How the Mets Got Lucky and Got Tom Seaver

The New York Mets pulled something much better than a rabbit out of a hat. They pulled Tom Seaver.
He was drafted by the Atlanta Braves in 1966 (who offered him a $50,000 bonus); but Commissioner William Eckert ruled the contract invalid because Seaver signed it during the college baseball season. After the contract was voided, Seaver planned to return to the University of Southern California, but the NCAA ruled him ineligible because he had signed a contract.
When Seaver’s father threatened to sue baseball, Eckert said any team that could match Atlanta’s original offer could sign him. If more than one team was willing to pay, there would be a drawing. When the Indians, Phillies and Mets all expressed interest, the drawing was held in the commissioner’s office and New York won the lottery when the Mets’ name was literally pulled from a hat.
After a season in the minors at Jacksonville, Seaver was invited to the Mets spring training camp in 1967, in which teammates, coaches and the media could see there was something special about him.

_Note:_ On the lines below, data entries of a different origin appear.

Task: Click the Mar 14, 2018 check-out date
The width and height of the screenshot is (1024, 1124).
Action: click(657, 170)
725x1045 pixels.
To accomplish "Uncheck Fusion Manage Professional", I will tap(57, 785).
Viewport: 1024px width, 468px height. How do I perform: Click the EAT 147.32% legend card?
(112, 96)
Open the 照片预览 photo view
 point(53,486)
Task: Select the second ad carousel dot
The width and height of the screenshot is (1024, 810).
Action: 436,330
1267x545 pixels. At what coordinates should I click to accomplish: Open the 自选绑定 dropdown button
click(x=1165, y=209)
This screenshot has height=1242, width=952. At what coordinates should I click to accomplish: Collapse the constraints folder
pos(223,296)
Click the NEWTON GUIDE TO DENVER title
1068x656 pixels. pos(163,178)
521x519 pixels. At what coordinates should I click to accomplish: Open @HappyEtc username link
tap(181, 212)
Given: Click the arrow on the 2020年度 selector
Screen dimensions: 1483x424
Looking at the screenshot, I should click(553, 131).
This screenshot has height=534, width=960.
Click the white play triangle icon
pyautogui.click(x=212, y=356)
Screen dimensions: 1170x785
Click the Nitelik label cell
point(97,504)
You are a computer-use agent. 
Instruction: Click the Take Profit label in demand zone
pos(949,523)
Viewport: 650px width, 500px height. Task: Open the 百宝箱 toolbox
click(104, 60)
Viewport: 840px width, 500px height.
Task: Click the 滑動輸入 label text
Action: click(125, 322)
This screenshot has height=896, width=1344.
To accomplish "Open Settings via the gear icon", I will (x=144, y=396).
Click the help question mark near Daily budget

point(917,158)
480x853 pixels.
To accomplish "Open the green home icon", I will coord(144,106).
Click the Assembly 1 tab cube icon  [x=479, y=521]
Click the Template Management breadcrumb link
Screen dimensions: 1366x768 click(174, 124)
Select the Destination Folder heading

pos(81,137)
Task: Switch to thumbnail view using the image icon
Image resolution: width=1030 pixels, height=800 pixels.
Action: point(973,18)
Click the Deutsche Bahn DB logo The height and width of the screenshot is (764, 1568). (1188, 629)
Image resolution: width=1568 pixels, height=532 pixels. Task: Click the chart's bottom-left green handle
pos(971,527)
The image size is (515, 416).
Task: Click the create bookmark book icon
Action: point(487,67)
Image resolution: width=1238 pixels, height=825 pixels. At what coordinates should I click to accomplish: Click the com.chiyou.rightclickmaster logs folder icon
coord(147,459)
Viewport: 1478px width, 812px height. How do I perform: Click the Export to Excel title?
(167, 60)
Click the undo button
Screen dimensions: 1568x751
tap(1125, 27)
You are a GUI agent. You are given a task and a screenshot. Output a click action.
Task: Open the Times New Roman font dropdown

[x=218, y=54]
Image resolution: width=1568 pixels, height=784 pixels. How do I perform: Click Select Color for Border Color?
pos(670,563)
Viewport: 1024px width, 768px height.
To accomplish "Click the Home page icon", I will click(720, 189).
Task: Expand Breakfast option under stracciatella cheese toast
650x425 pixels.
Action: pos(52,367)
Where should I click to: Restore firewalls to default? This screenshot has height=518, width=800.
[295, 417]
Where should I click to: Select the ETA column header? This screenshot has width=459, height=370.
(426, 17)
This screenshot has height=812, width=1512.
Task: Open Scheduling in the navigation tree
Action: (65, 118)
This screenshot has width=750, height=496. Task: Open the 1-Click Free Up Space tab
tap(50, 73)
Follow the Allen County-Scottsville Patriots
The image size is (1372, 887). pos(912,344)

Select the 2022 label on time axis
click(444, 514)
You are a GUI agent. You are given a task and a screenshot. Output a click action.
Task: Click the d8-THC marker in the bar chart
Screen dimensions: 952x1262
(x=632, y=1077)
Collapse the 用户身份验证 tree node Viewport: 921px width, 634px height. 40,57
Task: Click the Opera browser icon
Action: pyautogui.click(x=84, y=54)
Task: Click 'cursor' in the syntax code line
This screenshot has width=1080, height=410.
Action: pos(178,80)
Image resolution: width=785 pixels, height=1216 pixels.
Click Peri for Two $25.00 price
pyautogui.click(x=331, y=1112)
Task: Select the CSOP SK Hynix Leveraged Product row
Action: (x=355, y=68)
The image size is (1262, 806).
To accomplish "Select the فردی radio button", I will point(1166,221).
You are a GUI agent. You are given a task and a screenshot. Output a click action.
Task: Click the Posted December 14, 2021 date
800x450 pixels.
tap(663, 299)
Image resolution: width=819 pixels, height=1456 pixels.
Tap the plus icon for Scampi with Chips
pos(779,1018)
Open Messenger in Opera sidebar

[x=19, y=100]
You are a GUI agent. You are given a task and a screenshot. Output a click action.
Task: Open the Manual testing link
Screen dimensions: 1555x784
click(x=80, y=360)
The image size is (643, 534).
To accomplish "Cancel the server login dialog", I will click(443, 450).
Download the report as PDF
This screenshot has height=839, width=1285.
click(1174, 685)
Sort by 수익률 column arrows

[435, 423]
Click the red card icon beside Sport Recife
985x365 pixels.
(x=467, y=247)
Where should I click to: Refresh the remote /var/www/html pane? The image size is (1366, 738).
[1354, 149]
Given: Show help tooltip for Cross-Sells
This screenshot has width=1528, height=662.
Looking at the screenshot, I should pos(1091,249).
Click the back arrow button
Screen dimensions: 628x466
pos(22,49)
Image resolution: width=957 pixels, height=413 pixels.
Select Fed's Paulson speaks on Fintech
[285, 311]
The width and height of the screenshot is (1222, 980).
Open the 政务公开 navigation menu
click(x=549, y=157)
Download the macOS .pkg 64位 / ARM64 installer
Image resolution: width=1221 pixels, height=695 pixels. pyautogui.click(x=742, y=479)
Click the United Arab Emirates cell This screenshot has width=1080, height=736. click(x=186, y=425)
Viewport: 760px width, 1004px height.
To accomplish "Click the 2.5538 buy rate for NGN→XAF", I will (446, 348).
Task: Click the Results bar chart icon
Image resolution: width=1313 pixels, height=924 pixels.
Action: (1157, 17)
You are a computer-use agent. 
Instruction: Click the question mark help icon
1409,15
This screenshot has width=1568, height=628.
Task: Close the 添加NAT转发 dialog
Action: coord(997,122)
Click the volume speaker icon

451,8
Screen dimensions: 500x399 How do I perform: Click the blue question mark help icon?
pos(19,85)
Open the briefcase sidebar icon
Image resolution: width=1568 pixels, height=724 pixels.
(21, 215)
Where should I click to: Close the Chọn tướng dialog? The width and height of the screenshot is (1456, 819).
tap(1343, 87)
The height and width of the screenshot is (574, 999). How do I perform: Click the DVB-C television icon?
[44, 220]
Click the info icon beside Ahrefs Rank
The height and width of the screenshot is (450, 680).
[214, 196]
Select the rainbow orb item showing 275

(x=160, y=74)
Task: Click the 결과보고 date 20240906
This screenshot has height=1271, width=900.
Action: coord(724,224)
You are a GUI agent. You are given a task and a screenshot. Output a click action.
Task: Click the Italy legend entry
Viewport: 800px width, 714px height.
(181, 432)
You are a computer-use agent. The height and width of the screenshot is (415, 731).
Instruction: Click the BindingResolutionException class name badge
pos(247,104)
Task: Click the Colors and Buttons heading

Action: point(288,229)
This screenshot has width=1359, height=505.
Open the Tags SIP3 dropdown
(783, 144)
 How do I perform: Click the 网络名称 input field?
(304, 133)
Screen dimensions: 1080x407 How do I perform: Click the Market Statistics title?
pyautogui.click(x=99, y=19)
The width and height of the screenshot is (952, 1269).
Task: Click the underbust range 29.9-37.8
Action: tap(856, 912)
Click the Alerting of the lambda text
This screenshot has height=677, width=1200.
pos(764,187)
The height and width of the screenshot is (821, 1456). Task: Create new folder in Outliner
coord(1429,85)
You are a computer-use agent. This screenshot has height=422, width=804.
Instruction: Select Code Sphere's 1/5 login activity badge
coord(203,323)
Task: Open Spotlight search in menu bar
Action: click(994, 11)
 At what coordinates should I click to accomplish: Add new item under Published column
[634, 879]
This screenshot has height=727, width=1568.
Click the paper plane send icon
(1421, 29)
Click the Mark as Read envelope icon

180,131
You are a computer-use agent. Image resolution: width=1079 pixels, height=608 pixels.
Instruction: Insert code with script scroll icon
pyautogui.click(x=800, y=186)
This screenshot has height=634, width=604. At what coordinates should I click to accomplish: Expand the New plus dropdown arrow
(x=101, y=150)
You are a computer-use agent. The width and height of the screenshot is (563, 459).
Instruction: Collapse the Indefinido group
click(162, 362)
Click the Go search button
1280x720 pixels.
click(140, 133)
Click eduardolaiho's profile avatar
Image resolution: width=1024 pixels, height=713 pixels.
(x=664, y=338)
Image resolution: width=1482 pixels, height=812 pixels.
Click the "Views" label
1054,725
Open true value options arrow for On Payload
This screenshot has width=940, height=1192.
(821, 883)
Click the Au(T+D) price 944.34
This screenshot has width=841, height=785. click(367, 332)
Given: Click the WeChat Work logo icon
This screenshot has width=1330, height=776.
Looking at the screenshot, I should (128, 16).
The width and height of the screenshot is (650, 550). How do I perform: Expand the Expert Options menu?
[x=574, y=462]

“Seaver had Hall of Fame written on him when he walked into camp and pitched his first game in ’67,” said Ron Swoboda in Amazin’, an oral history of the Mets by Peter Golenbock. “He was a finished product when he came there. I don’t ever recall the sense of him being a rookie. He came out of the box a big league pitcher, and there was this golden glow about him. This was clearly big talent, intelligent, capable, controlled, and awesome stuff.”